Bu sene olmazsa seneye kesin olacak şu lanet olası turizmin bana kattığı güzel şeylerden biriside bu yabancı dil öğreniyorsun ve yurt dışında olan insanları az çok tanıyıp sohbet edip yaşadıkları ortamları kültürlerini öğreniyorsun en azından bir fikir sahibi oluyorsun.
uzun zamandır ekşi sözlük tarafında altını okuduğum, çok kasarsam kendimde de uyandıracağım histir. nedir abi, oo ben iyiyim süperim illa ki bir yer beni bulur, ilk fırsatta bakarım önüme, kaparım fırsatı, giderim.

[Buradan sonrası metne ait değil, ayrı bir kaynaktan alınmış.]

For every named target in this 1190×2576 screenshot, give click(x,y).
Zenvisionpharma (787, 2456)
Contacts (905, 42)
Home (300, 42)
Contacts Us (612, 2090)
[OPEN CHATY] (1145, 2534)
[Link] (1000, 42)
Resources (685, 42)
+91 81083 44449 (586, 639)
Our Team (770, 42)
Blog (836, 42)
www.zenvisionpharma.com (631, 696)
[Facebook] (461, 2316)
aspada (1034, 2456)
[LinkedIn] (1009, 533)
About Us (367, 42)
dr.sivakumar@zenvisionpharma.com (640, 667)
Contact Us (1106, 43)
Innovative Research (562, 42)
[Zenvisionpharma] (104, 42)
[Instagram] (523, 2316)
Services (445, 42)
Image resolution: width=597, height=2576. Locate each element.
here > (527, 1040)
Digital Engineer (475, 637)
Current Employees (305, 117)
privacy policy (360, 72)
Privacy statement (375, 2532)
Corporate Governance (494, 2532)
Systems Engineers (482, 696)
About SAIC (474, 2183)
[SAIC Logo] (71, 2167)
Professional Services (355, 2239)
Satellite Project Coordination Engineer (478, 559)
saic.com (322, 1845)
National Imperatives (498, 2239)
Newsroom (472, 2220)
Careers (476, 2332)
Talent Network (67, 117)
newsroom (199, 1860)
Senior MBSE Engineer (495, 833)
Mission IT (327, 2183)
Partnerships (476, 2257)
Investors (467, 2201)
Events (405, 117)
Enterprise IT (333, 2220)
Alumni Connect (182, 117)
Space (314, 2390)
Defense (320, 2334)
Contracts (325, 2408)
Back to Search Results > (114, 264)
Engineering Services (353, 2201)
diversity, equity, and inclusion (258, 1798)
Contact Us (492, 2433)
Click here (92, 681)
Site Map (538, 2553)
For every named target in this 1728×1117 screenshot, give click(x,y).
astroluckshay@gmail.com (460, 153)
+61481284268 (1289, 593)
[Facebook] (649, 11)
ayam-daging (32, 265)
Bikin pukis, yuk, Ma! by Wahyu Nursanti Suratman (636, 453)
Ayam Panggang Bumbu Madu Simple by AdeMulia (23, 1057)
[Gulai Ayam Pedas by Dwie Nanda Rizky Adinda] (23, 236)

bu düşünceyi eleştireceğim uzun uzun ama belirteyim, benim de aklımdan geçti. benim avantajım da global ortaklı bir şirkette çalışmam ve uygulamada çok az da olsa birilerinin şirketin global bacağında belli yerlerde görev alması. ama düşünmedim değil; dedim çok çalışır fark yaratırım belki bana da teklif ederler. globalden yöneticilerle yakın iletişim kurmayı sırf bunun için hayal ettim falan. enteresan geliyor.
alıp başını gidenlere saygım var. niye yapıyorsunuz da diyemem, seçimdir. doğru ya da değil, ben de bir sebeple çıkmış olsam kalmaya çalışır, en iyi şekilde gittiğim yere uyum sağlamaya uğraşırdım herhalde. bu alanda dayanışma olması da güzel, bazen hiç bilinmeyen bir yere gitmeye çalışıyor insan ve bilinmeyen fazla olduğunda en küçük destek o kişiye fayda bile getirmese moral getirir. güzel şeyler.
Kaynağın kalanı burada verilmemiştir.